Directions — Find the word "will" in the listing, and copy out each line where it turns up.

Given information —
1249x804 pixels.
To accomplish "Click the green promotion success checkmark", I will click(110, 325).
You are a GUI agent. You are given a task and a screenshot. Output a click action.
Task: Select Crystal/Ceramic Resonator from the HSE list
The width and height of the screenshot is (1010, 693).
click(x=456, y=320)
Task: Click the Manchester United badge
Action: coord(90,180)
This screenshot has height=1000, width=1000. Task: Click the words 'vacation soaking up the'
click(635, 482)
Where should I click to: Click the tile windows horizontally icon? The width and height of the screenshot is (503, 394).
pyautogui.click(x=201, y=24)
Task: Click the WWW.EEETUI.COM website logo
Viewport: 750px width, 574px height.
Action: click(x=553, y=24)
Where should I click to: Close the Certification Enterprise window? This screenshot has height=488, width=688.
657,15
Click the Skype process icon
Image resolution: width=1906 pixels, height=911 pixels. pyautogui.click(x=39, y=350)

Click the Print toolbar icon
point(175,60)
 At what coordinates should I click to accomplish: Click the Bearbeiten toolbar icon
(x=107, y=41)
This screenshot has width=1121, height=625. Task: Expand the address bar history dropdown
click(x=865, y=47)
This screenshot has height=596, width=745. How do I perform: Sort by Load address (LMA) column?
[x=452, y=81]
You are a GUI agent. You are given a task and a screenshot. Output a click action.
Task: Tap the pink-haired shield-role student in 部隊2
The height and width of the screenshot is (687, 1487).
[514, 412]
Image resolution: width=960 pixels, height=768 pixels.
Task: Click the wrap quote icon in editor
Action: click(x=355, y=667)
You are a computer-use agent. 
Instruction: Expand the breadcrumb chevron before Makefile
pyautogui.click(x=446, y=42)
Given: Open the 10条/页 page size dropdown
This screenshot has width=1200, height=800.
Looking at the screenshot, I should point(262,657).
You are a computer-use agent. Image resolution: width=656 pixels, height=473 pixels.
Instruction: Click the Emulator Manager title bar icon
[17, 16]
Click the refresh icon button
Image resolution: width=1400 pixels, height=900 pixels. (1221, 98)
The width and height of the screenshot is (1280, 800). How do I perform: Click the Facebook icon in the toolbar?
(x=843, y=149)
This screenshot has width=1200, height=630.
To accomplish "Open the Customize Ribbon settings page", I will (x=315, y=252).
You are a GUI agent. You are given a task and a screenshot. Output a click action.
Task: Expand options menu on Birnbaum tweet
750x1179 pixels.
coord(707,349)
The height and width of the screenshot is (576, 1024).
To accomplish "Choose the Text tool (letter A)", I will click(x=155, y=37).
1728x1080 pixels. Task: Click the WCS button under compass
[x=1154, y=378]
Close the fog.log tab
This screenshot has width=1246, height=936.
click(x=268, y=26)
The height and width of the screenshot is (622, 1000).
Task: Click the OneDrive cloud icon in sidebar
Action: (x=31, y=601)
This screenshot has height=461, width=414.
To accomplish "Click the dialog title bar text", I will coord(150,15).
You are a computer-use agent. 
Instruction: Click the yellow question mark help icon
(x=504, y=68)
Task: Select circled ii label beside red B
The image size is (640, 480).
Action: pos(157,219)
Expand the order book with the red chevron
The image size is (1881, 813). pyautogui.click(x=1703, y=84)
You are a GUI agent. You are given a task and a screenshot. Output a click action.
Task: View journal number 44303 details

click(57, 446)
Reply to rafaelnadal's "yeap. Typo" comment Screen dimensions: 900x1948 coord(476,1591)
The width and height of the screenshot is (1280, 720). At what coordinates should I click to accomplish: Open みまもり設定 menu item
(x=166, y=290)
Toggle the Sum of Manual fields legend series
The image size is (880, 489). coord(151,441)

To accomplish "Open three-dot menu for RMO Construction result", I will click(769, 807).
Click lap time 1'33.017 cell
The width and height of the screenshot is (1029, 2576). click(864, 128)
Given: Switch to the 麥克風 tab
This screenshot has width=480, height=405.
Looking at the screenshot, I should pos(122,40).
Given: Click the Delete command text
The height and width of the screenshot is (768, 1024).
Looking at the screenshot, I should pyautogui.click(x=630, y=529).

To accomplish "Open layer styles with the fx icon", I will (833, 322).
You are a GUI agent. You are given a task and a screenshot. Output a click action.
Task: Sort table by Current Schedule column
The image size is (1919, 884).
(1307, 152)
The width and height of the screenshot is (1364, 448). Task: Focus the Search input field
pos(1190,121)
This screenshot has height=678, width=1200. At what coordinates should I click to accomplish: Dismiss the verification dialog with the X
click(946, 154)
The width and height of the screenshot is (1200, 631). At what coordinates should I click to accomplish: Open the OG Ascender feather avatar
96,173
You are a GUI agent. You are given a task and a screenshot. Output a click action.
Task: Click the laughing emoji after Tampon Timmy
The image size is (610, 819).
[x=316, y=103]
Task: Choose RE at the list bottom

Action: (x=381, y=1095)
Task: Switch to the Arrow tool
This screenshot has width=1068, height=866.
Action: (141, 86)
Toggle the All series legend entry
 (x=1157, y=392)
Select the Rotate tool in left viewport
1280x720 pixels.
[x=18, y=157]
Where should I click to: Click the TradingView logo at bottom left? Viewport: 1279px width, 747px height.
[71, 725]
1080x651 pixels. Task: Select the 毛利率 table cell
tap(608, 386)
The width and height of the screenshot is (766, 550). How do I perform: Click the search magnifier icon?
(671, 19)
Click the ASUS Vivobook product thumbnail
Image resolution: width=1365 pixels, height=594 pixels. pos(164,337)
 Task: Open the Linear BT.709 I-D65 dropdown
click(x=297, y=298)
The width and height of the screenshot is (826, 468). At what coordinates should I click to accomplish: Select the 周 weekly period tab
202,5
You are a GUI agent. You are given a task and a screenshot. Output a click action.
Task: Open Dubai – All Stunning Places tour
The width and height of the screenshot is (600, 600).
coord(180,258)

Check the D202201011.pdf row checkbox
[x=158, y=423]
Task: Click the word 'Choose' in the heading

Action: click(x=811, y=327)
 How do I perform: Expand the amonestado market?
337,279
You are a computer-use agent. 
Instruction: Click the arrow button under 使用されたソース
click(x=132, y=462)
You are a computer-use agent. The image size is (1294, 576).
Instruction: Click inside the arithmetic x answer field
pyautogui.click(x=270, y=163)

Output of the task —
To accomplish "Click the green promotion success checkmark", I will click(110, 325).
To accomplish "Open the Customize Ribbon settings page", I will (x=315, y=252).
To accomplish "Choose the Text tool (letter A)", I will click(x=155, y=37).
To accomplish "Click the dialog title bar text", I will coord(150,15).
To accomplish "Open three-dot menu for RMO Construction result", I will click(769, 807).
To accomplish "Open layer styles with the fx icon", I will (833, 322).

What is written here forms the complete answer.